PROBLEM DETAILS:
Repeat word for word the lines from the one with "What do you see at coordinates (553, 596)" to the one with "checkmark icon in".

INPUT MATERIAL:
====
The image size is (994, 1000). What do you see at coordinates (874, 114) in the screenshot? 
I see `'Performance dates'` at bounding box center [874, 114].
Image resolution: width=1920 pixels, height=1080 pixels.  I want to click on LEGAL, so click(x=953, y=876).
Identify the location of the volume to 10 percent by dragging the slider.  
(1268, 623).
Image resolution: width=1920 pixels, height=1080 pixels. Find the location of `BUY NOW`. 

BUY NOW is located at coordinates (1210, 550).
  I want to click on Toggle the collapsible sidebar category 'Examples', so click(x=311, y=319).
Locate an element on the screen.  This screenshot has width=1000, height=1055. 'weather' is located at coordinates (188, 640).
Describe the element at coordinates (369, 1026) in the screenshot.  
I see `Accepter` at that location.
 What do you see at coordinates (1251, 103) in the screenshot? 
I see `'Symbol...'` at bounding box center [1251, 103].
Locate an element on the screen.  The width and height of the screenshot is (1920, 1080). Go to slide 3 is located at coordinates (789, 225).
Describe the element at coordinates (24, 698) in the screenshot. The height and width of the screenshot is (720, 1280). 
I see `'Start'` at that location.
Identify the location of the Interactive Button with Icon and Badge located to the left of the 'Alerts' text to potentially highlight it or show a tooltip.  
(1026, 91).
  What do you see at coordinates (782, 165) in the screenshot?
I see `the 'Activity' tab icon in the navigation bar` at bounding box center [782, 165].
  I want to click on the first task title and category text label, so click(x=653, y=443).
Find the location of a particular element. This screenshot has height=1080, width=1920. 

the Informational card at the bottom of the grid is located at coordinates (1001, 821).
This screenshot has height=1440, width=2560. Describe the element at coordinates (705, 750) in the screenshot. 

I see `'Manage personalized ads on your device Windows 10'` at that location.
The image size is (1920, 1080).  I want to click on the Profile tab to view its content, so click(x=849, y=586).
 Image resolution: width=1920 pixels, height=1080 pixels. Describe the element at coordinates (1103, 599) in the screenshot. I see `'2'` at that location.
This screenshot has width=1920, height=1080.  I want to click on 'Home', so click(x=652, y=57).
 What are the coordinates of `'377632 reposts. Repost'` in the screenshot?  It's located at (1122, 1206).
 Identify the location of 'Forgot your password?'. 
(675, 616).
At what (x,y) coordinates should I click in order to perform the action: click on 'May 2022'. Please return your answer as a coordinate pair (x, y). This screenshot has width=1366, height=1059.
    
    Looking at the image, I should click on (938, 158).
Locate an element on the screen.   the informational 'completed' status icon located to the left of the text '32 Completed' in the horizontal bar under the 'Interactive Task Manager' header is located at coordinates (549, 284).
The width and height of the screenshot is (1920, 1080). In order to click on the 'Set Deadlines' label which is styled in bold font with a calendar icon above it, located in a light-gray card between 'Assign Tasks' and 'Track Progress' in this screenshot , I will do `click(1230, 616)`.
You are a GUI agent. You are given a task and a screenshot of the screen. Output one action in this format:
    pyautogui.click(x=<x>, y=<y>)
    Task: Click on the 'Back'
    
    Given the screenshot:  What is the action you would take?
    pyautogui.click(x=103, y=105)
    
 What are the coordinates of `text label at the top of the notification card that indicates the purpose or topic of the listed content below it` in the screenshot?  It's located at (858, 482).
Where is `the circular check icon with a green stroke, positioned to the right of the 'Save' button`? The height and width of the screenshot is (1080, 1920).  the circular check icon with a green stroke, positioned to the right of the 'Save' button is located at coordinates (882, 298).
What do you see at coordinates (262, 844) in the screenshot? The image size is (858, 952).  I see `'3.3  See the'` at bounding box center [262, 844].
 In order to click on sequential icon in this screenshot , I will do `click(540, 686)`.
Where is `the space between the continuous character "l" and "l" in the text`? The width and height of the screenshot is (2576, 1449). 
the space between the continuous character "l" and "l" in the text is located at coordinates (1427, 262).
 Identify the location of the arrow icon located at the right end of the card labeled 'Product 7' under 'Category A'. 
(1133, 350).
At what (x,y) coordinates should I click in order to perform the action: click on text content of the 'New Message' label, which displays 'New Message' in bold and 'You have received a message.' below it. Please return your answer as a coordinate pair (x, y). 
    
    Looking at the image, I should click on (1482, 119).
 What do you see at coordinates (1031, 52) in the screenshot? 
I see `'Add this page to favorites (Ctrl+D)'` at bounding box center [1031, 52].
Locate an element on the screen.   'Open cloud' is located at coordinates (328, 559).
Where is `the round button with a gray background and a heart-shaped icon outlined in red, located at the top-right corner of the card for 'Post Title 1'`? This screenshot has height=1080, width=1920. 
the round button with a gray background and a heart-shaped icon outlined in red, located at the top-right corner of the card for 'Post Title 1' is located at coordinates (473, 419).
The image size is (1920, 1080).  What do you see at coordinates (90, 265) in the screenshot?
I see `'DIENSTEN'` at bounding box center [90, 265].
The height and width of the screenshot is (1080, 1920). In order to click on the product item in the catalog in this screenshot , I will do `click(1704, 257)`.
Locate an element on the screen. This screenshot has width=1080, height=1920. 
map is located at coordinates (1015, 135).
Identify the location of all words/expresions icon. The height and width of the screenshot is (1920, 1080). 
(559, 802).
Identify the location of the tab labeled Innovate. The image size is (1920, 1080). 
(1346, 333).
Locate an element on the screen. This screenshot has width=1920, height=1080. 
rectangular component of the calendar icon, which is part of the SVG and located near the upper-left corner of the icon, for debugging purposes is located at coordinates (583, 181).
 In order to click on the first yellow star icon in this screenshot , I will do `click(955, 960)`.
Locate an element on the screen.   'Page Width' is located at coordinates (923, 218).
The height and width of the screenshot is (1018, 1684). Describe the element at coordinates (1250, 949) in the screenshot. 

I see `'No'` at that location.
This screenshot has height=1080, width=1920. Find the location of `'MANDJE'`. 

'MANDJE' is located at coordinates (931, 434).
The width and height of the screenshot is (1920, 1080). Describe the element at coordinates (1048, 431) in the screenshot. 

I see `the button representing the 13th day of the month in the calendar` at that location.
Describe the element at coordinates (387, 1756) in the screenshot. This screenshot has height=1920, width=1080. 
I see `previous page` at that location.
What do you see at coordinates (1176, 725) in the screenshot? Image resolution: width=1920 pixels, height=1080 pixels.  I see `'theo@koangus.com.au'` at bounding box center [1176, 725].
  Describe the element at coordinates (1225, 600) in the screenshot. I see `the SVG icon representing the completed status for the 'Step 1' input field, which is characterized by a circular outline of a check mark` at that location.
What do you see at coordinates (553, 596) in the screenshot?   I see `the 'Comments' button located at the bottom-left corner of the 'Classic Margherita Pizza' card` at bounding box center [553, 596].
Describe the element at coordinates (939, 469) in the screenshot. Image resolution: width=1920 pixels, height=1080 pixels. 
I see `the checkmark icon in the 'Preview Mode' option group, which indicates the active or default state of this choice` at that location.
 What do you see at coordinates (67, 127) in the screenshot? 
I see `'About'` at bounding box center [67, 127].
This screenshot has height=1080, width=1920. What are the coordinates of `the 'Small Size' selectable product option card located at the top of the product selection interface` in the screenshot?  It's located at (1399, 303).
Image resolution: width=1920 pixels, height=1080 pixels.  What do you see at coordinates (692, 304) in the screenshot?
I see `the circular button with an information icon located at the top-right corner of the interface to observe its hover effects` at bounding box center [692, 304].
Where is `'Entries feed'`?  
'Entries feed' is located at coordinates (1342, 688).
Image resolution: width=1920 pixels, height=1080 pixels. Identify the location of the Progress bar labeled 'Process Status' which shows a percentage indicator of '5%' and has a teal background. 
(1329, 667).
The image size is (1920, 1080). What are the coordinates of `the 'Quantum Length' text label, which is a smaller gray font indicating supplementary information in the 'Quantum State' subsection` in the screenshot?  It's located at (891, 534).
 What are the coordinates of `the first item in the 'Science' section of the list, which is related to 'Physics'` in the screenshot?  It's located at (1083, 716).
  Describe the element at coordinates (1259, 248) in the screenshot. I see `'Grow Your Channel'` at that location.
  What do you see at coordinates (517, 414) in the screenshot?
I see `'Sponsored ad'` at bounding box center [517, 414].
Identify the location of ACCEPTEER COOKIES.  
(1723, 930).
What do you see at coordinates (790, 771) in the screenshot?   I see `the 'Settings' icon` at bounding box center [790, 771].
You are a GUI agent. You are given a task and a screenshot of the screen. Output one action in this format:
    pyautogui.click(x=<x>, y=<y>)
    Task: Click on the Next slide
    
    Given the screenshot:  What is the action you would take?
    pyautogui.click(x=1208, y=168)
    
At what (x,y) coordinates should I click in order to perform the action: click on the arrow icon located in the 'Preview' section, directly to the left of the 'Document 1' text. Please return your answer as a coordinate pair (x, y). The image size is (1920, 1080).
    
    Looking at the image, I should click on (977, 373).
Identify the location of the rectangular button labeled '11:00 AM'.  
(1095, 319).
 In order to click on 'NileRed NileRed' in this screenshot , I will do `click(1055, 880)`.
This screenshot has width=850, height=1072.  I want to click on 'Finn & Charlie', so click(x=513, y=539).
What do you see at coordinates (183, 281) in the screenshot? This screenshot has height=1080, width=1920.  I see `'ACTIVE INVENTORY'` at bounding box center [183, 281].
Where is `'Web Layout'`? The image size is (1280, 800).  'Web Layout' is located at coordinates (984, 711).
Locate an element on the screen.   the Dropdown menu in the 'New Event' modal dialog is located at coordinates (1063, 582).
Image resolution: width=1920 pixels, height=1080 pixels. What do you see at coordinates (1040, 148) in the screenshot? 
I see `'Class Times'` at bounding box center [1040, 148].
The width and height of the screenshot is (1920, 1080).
====
TASK OUTPUT:
What do you see at coordinates (553, 596) in the screenshot?   I see `the 'Comments' button located at the bottom-left corner of the 'Classic Margherita Pizza' card` at bounding box center [553, 596].
Describe the element at coordinates (939, 469) in the screenshot. Image resolution: width=1920 pixels, height=1080 pixels. 
I see `the checkmark icon in the 'Preview Mode' option group, which indicates the active or default state of this choice` at that location.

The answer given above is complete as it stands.